- _WORK INSTRUCTION_
Please repeat every line below exactly, from the first to the last.

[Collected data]
- - -

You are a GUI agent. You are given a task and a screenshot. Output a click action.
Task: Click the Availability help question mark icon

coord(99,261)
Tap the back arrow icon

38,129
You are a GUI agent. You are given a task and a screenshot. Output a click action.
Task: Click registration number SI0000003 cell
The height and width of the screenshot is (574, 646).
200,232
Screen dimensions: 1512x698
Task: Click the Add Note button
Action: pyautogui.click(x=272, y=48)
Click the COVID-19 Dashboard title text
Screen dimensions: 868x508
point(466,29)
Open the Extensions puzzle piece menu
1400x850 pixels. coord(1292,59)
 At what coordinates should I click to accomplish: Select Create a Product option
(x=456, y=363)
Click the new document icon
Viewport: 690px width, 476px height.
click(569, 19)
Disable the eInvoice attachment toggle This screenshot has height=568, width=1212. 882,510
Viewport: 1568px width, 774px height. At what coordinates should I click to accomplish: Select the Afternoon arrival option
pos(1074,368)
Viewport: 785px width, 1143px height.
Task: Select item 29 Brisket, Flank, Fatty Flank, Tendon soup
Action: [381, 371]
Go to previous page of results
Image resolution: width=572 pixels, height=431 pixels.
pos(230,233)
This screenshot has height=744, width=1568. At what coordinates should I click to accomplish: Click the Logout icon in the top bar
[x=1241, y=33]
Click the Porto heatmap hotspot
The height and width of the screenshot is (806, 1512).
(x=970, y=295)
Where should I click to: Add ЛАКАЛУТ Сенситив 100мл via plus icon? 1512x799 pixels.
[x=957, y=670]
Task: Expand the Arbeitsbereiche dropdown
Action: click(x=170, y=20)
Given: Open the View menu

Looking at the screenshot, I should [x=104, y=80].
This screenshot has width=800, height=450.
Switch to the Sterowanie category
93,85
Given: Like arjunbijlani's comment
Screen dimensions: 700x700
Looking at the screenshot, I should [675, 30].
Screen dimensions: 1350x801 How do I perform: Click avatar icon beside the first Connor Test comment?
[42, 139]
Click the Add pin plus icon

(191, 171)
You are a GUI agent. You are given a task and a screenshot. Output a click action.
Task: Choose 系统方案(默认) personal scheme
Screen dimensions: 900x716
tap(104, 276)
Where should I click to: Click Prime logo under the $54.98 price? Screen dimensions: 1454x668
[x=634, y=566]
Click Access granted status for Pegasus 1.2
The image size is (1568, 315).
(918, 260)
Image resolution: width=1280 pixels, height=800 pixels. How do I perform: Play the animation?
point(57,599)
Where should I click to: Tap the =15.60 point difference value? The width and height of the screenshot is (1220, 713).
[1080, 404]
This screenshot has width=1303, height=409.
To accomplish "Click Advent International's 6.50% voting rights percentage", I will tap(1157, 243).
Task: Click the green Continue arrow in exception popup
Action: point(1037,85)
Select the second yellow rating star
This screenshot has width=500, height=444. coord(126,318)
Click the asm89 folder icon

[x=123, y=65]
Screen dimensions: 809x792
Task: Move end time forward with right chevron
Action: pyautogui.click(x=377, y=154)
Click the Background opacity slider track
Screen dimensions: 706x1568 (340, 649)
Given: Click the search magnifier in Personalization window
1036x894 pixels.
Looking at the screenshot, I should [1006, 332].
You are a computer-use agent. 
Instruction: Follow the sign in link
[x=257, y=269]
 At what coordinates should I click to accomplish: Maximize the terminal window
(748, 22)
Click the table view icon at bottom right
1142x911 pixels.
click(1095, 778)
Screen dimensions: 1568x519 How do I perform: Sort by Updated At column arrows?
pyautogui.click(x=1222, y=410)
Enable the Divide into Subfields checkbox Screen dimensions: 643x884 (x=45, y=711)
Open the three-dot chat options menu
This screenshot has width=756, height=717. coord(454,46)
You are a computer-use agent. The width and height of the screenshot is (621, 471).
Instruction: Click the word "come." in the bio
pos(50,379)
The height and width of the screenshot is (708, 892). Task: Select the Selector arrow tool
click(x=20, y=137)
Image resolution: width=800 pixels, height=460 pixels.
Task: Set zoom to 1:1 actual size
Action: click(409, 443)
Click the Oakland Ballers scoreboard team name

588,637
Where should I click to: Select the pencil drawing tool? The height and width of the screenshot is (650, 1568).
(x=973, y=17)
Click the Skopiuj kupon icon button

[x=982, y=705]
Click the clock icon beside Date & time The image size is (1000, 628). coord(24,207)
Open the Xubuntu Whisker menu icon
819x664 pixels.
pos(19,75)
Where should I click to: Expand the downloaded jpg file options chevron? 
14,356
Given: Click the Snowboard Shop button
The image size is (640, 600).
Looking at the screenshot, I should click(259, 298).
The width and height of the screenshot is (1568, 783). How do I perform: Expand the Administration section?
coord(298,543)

- - -

- _YOUR RESPONSE_
You are a GUI agent. You are given a task and a screenshot. Output a click action.
Task: Click the Availability help question mark icon

coord(99,261)
Tap the back arrow icon

38,129
You are a GUI agent. You are given a task and a screenshot. Output a click action.
Task: Click registration number SI0000003 cell
The height and width of the screenshot is (574, 646).
200,232
Screen dimensions: 1512x698
Task: Click the Add Note button
Action: pyautogui.click(x=272, y=48)
Click the COVID-19 Dashboard title text
Screen dimensions: 868x508
point(466,29)
Open the Extensions puzzle piece menu
1400x850 pixels. coord(1292,59)
 At what coordinates should I click to accomplish: Select Create a Product option
(x=456, y=363)
Click the new document icon
Viewport: 690px width, 476px height.
click(569, 19)
Disable the eInvoice attachment toggle This screenshot has height=568, width=1212. 882,510
Viewport: 1568px width, 774px height. At what coordinates should I click to accomplish: Select the Afternoon arrival option
pos(1074,368)
Viewport: 785px width, 1143px height.
Task: Select item 29 Brisket, Flank, Fatty Flank, Tendon soup
Action: [381, 371]
Go to previous page of results
Image resolution: width=572 pixels, height=431 pixels.
pos(230,233)
This screenshot has height=744, width=1568. At what coordinates should I click to accomplish: Click the Logout icon in the top bar
[x=1241, y=33]
Click the Porto heatmap hotspot
The height and width of the screenshot is (806, 1512).
(x=970, y=295)
Where should I click to: Add ЛАКАЛУТ Сенситив 100мл via plus icon? 1512x799 pixels.
[x=957, y=670]
Task: Expand the Arbeitsbereiche dropdown
Action: click(x=170, y=20)
Given: Open the View menu

Looking at the screenshot, I should [x=104, y=80].
This screenshot has width=800, height=450.
Switch to the Sterowanie category
93,85
Given: Like arjunbijlani's comment
Screen dimensions: 700x700
Looking at the screenshot, I should [675, 30].
Screen dimensions: 1350x801 How do I perform: Click avatar icon beside the first Connor Test comment?
[42, 139]
Click the Add pin plus icon

(191, 171)
You are a GUI agent. You are given a task and a screenshot. Output a click action.
Task: Choose 系统方案(默认) personal scheme
Screen dimensions: 900x716
tap(104, 276)
Where should I click to: Click Prime logo under the $54.98 price? Screen dimensions: 1454x668
[x=634, y=566]
Click Access granted status for Pegasus 1.2
The image size is (1568, 315).
(918, 260)
Image resolution: width=1280 pixels, height=800 pixels. How do I perform: Play the animation?
point(57,599)
Where should I click to: Tap the =15.60 point difference value? The width and height of the screenshot is (1220, 713).
[1080, 404]
This screenshot has width=1303, height=409.
To accomplish "Click Advent International's 6.50% voting rights percentage", I will tap(1157, 243).
Task: Click the green Continue arrow in exception popup
Action: point(1037,85)
Select the second yellow rating star
This screenshot has width=500, height=444. coord(126,318)
Click the asm89 folder icon

[x=123, y=65]
Screen dimensions: 809x792
Task: Move end time forward with right chevron
Action: pyautogui.click(x=377, y=154)
Click the Background opacity slider track
Screen dimensions: 706x1568 (340, 649)
Given: Click the search magnifier in Personalization window
1036x894 pixels.
Looking at the screenshot, I should [1006, 332].
You are a computer-use agent. 
Instruction: Follow the sign in link
[x=257, y=269]
 At what coordinates should I click to accomplish: Maximize the terminal window
(748, 22)
Click the table view icon at bottom right
1142x911 pixels.
click(1095, 778)
Screen dimensions: 1568x519 How do I perform: Sort by Updated At column arrows?
pyautogui.click(x=1222, y=410)
Enable the Divide into Subfields checkbox Screen dimensions: 643x884 (x=45, y=711)
Open the three-dot chat options menu
This screenshot has width=756, height=717. coord(454,46)
You are a computer-use agent. The width and height of the screenshot is (621, 471).
Instruction: Click the word "come." in the bio
pos(50,379)
The height and width of the screenshot is (708, 892). Task: Select the Selector arrow tool
click(x=20, y=137)
Image resolution: width=800 pixels, height=460 pixels.
Task: Set zoom to 1:1 actual size
Action: click(409, 443)
Click the Oakland Ballers scoreboard team name

588,637
Where should I click to: Select the pencil drawing tool? The height and width of the screenshot is (650, 1568).
(x=973, y=17)
Click the Skopiuj kupon icon button

[x=982, y=705]
Click the clock icon beside Date & time The image size is (1000, 628). coord(24,207)
Open the Xubuntu Whisker menu icon
819x664 pixels.
pos(19,75)
Where should I click to: Expand the downloaded jpg file options chevron? 
14,356
Given: Click the Snowboard Shop button
The image size is (640, 600).
Looking at the screenshot, I should click(259, 298).
The width and height of the screenshot is (1568, 783). How do I perform: Expand the Administration section?
coord(298,543)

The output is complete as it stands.